Так начинается исход. 

 

 

ЗАМЕРЗШЕЕ МОРЕ

 

Ну что ж, последний полустанок 

Еще впереди 

Если устанешь, ко мне заходи 

Есть все что надо: 

Воздух с реки 

Спальная полка, 

Корзина, картонка, 

Чемодан, саквояж 

Нет собачонки 

 

Вынь да положь: 

Будущей жизни  

сквозной перестук 

Дальнего моря невидимый звук 

 

Сели, налили, добавили, вот 

славно, но явно 

Опять перелет 

Нет остановок 

Рельсы летят 

Ясно что едем мы наугад 

 

Что остается: по новой налить 

Славный в купе получается быт 

Нам еще ехать и ехать вперед 

Души в пути  

Превращаются в лед 

Сзади полей магнетический зов 

Тщетно в обратный тянет полет 

Море замерзшее  

в бездну зовет. 

 

 

*  *  *

 

Легкий штрих Дюрера  

Легкий стих Дюрера

Паутина тайны

Засыпают тени

Засыпают книги

сном первоначальным

 

И штрихи и тени

И штрихи и тени

Тканью песнопения

И из тела дерева

Как явленье веры –

Ужас Откровения.

 

 

*  *  *

 

Окаянные дни.

Те же скулы, только мясистей.

Сколько лет те же тянутся серые сны,

Словно дым над Россией.

И грохочут составы к замерзшей реке,

за последний тревожный рубеж.

Я пристроился тихо в вагон для калек.

Там особенно воздух свеж.

Нет газет, только слухи с далеких равнин,

где мерцают селений огни.

Полоса отчуждения: копоть да тлен,

обгорелые ветви одни.

Я давно перестал пересчитывать дни.

Как живу так живу, словно стертый

тот жетон незаметный на илистом дне.

Никого я не помню.
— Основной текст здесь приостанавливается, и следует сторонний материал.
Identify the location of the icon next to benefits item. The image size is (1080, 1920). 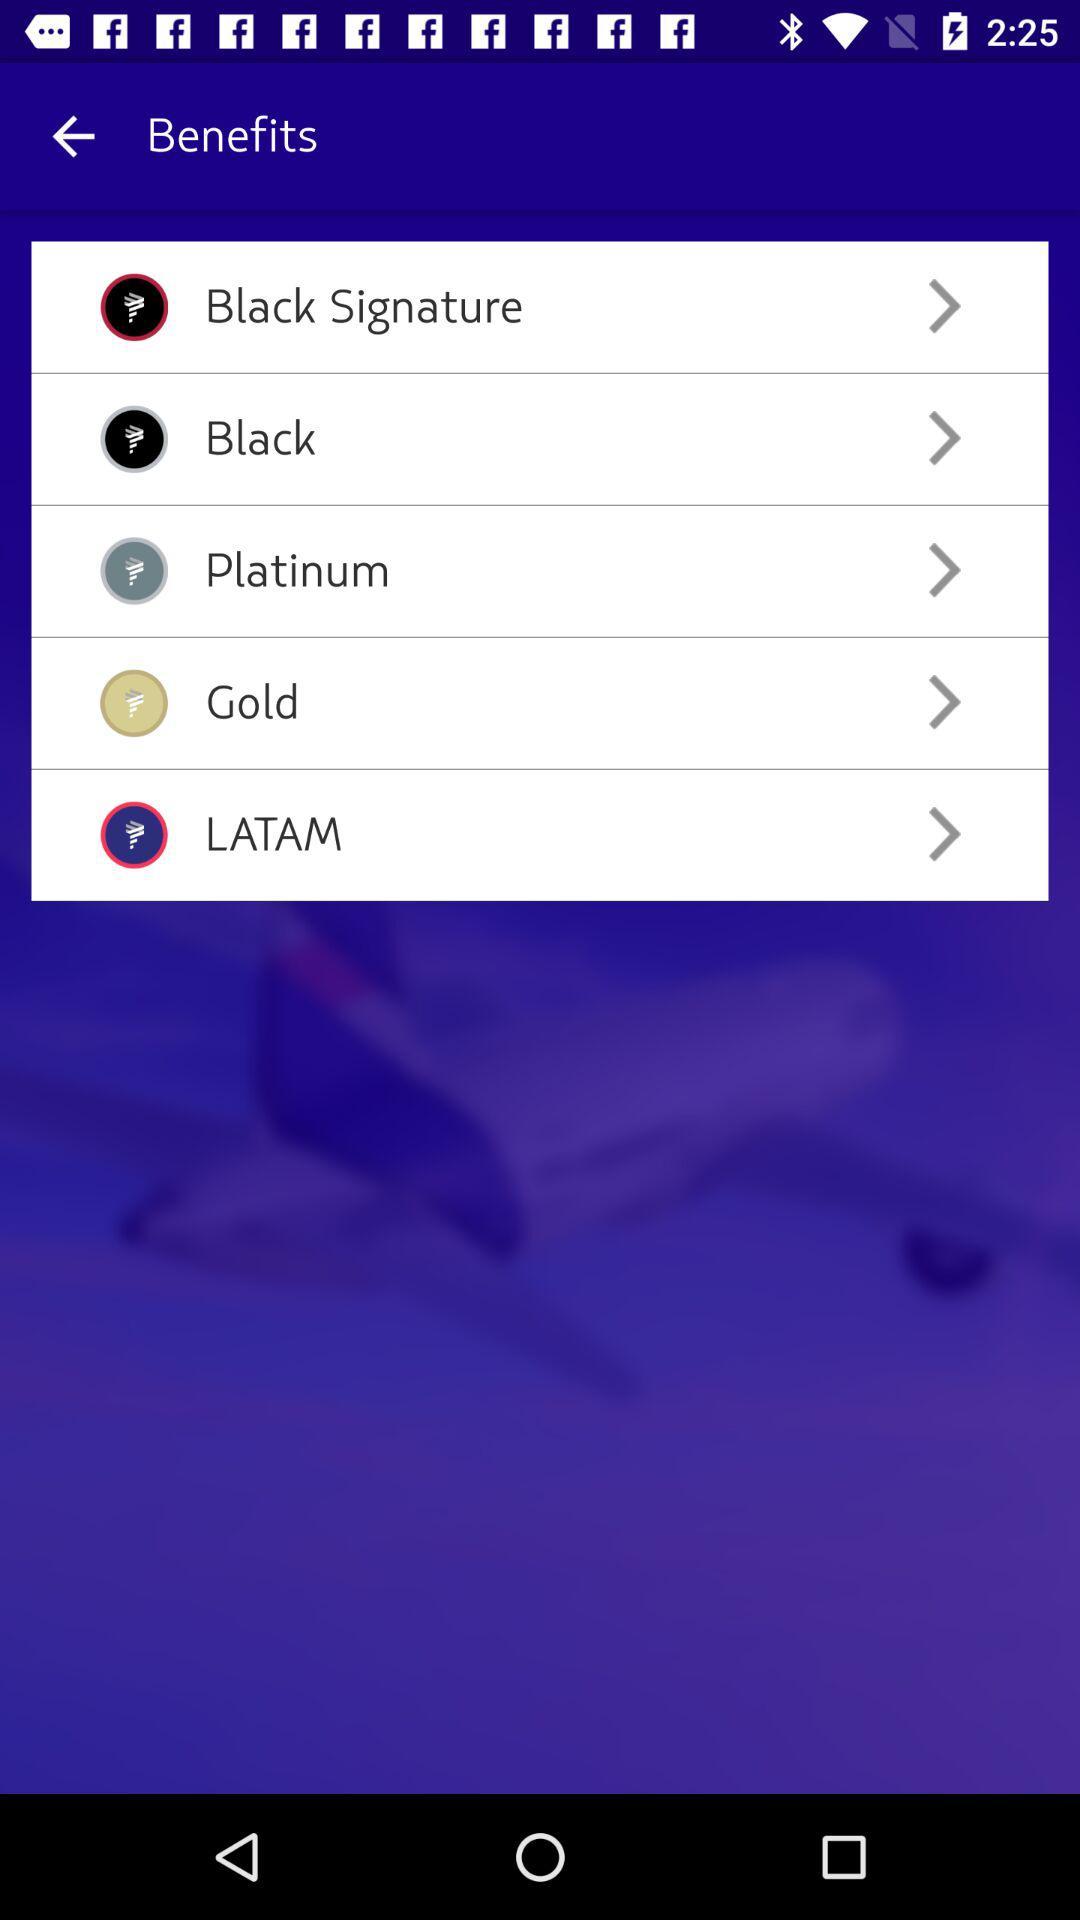
(72, 135).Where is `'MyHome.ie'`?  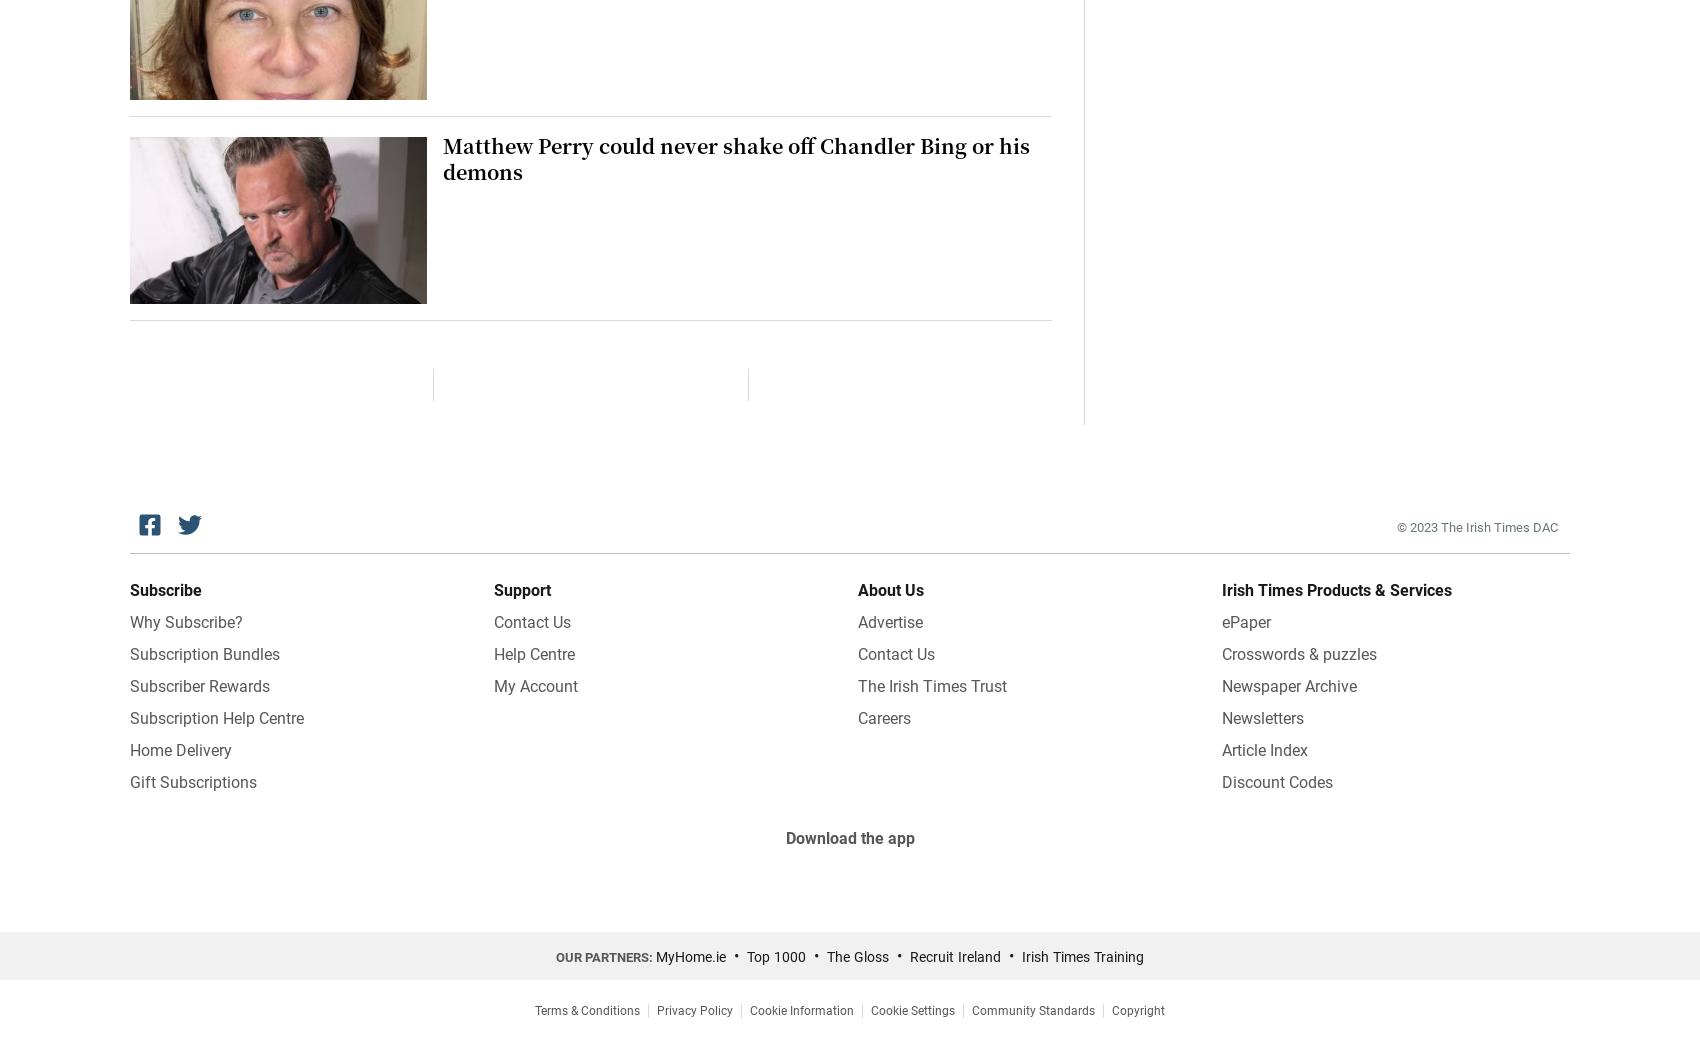 'MyHome.ie' is located at coordinates (691, 956).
Ну Бабу Ягу.

Утонула как будто в зеленом вине.

Ну Кащея – он вечно бездомный.

 

 

*  *  *

 

Под утро мне приснилась книга

Существ чудесных бестиарий

Непроходимый смысл знаков

В веках пропавших навсегда

 

И непонятно что за этим

За непроглядной тенью вязи

Столетий страшных оправданье

Или последняя стезя

 

Под утро понял что не нужно

Стараться тщетно  и упрямо

Тот код безумный разгадать

Все это уже было ране

 

Нумерология безумья

Неповторимый ультразвук

Такое может  лишь с дыханьем

Войти в тебя неотвратимо

 

Осесть слоями в теплой крови

Под утро группу поменяв

Потом заснуть у этой книги

Так никогда и не закрыв

 

Но позабыв об этом знаньи

Проснуться снова, по странице

Запомнить книгу до разгадки

Чтоб никогда не рассказать

 

 

*  *  *

 

Пока я сижу и кропаю себе,

всегда между делом, фальстарт

ведет ответвленьем к глубинной трубе.

Невидимый зиккурат

зияет во тьме инфракрасным столпом.

Я вижу его иногда.

И бьюсь я об стену возвышенным лбом,

об стену где надпись «судьба».

Еще там написано «СССР».

Еще обозначено «х-й».

Пока руководство не приняло мер.

Но в общем-то ты не горюй.

Поскольку ни Бродский, ни Бог, ни судья

не знают, что там, за стеной,

где иероглифом слово «судьба»

на двери забитой одной.

Еще есть табличка, что там «эсхато-

логический первый отдел».

Тогда застегну шерстяное пальто,

чтоб выстоять беспредел.

Пространство и время текут из глазниц,

туда, где Всевышний все ждет.

Стремим в пустоту полет наших птиц,

все выше и выше в полет.

 

 

ХРОНИКА ТЕКУЩИХ СОБЫТИЙ

 

Мы ведь все уже проходили.

Газеты – плохо выученный урок.

Словно свет небес погасили,

стал не виден обитый нами порог.

Где не раз спотыкались, ломали

кости, надежды, и судьбы тех,

кто лежит в гробу, как в школьном пенале,

взяв на память свой первородный грех.

А ему не до нас. Ждать потопа, Гоморры?

Кто знает плату за идиотизм?

Молчит, задремав, Средиземное море,

закатным оком блеснув на миг.

Что делать? Ответ сгноили. Но все же:

детей не есть, барана разбить,

кровь не хлебать, и тогда забрезжит

на той стороне, где земля родная,

охранная линия береговая,

до которой нам

никогда не доплыть.

 

 

*  *  *

 

Ничего не осталось.

Лишь июньская пухом метель.

Еще пару пивных,

да трамвая кольцо за заставой.

Да в заросших дворах над площадкой

футбольная пыль.

Ну а что там еще?

Слава Богу что это осталось.

А теперь как понять, и как вспомнить,

о чем там грустить?

Бог с ним с детством и с юностью,

с лиственным дымом.

Голубятню сожгли,

потерялась последняя нить.

И покрыт чешуей

мертвый пластик четвертого Рима.

Ничего не осталось.

С Воробьевых теперь не понять.

Белый город покрыли

паутиной охранных надзоров.

Но свободна моя

по бульварам бредущая память.

Только следом летит

незамеченный в сумерках ворон.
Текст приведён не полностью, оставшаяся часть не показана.